John McWhorter: Our Magnificent Bastard Tongue

John McWhorter: Our Magnificent Bastard Tongue“The ideal antidote to Eats, Shoots, and Leaves.

Okay, we’ve gotten that part out of the way. Now, on to the book. John McWhorter’s Our Magnificent Bastard Tongue is like manna from heaven for people who get all weak-kneed over discussions of grammar, linguistics, and how, exactly, the English language took the shape that it has today. Like other books on the subject written for the mass market–Richard Lederer’s or David Crystal’s works come to mind–it’s engaging and informative; unlike much of the rest of the (admittedly not very crowded) field, it’s also funny; McWhorter’s enthusiasm for his subject, and his tongue-in-cheek delivery, are contagious.

The best place to begin is at the ending, where the author sums up much of the 190-odd pages that went before:

The History of English we are usually given is rather static. Some marauders brought Old English to Britain. The Celts scampered away. Pretty soon the Brits went cosmopolitan and started gathering baskets of words from assorted folks, such that we now have a bigger vocabulary than before. The only thing that happened to English grammar during all this time, other than minutiae only a linguist could love, is that it lost a lot of endings, and this made word order less flexible.

That does a decent job of summing up the popular conception of how we arrived at the modern English language; it’s what we’re told in grammar school, alongside penmanship, diagramming sentences, not splitting infinitives, and never writing sentences with prepositions at the end. Only that isn’t even the tip of the iceberg.

In fact, continuing the iceberg metaphor just a bit further–especially about the rest of the iceberg, the part that’s hidden beneath the surface–the Celts, and their language, happen to make up a significant part of the rest of the iceberg, not to mention a huge chunk of McWhorter’s thesis. It’s not the words that matter, y’see, so much as the things we do with them, and how we structure them.

What feels like about half the book is taken up, in large part, by the Celts–especially the Welsh and Cornish–and “meaningless do.” The Celts first: the conventional wisdom (as usual having more to do with convention than wisdom) has it that they were either killed off by marauding Germanic tribes/Norsemen/Normans, or pulled up stakes, or pulled one of the largest vanishing acts in history. Culturally and linguistically, they ceased to exist, or at least ceased to matter. McWhorter shows that the Celts gave as good as they got, their sentence structure and other grammatical goodies leaching into the languages of successive invaders.

Which brings us to “meaningless do,” a quirk that occurs in English and almost nowhere else. Except, that is, in Celtic languages. If you’ve ever said, “Did you ever notice…?” or the Andy Rooney standby “Did you ever wonder why…?” you’ve used “meaningless do,” since most of us aren’t in the habit of asking, “Noticed you ever…?”

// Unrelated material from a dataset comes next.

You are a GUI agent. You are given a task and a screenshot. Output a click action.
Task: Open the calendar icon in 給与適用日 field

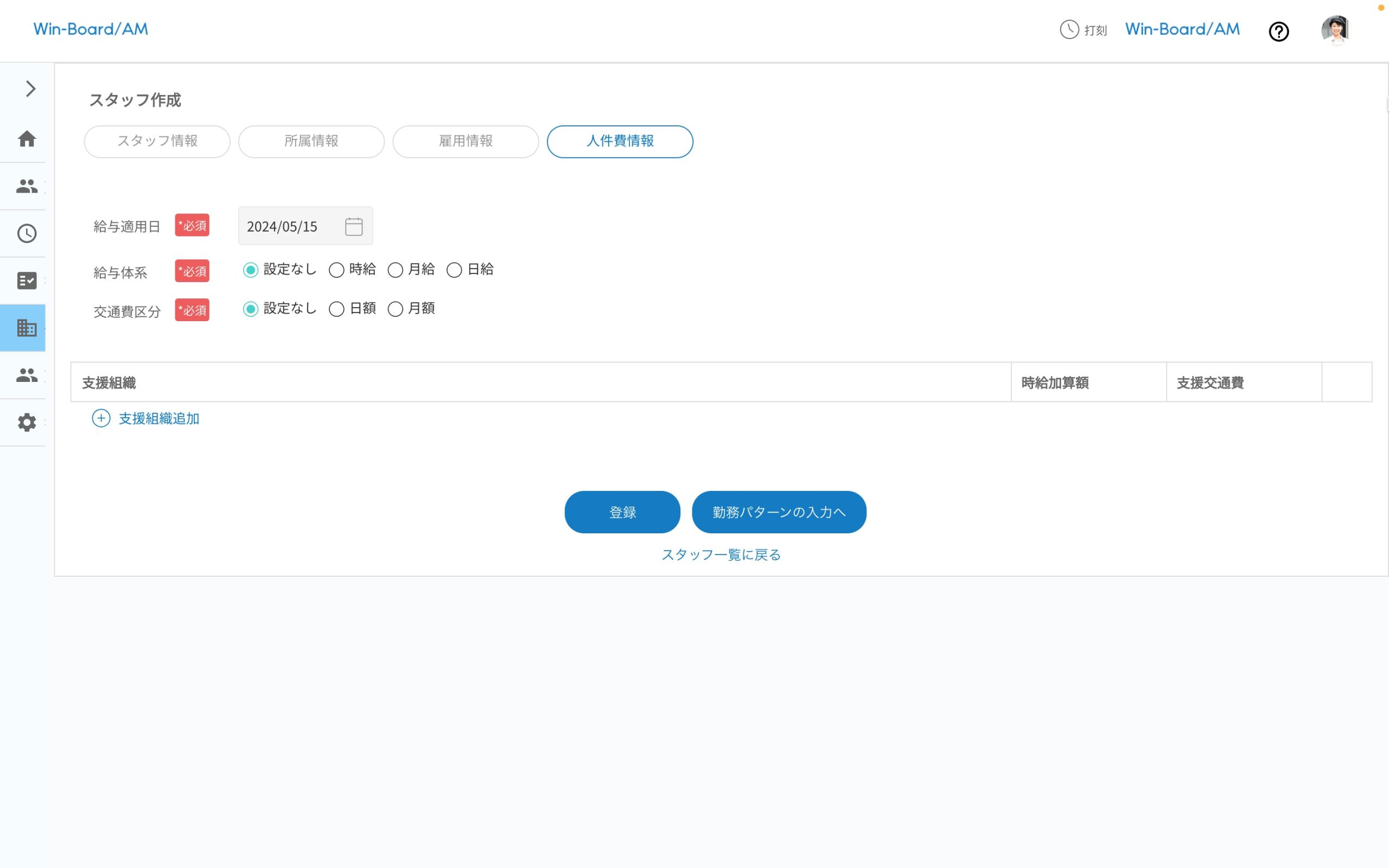pyautogui.click(x=354, y=226)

There’s also a chapter on supposed grammatical “errors” that should be read by anyone who’s had their grammar corrected one time too many by persnickety editors, teachers, or friends, and another chapter, “Does Grammar Channel Our Thought?” that demolishes another shibboleth of linguists, that our grammar and vocabulary play a significant part in shaping how we think.

One last curveball comes in the form of the book’s final chapter. In much the same way that Biblical scholars puzzle over the sourcing of some of the stories in the Bible (okay, this bit came from Mark, this part looks borrowed from Luke, but where in the hell did that bit come from?), linguists have been stumped by words that aren’t quite as easy to trace, etymologically, than the usual suspects (Germanic, Latin, et al.). Who knew that the Phoenicians, of all people, had a hand in shaping English?

This is, in a sense, two books; Book The First deals with the Celtic influence on English (with guest appearances, and a cast of thousands), while Book the Second is a series of odds and ends that end up giving this the feel of a collection of articles rather than a single thesis upheld by subsequent chapters. This isn’t a complaint, though, just a random observation.

I could go on summarizing and pulling out examples and humorous anecdotes, but really, what makes this an enjoyable read is that the author doesn’t shy away from drawing difficult, sometimes even controversial, conclusions. They’re presented in a clear, enjoyable fashion; you don’t have to be a linguist, a writer, public speaker, or language geek of any other stripe to “get” the book, or the author’s point.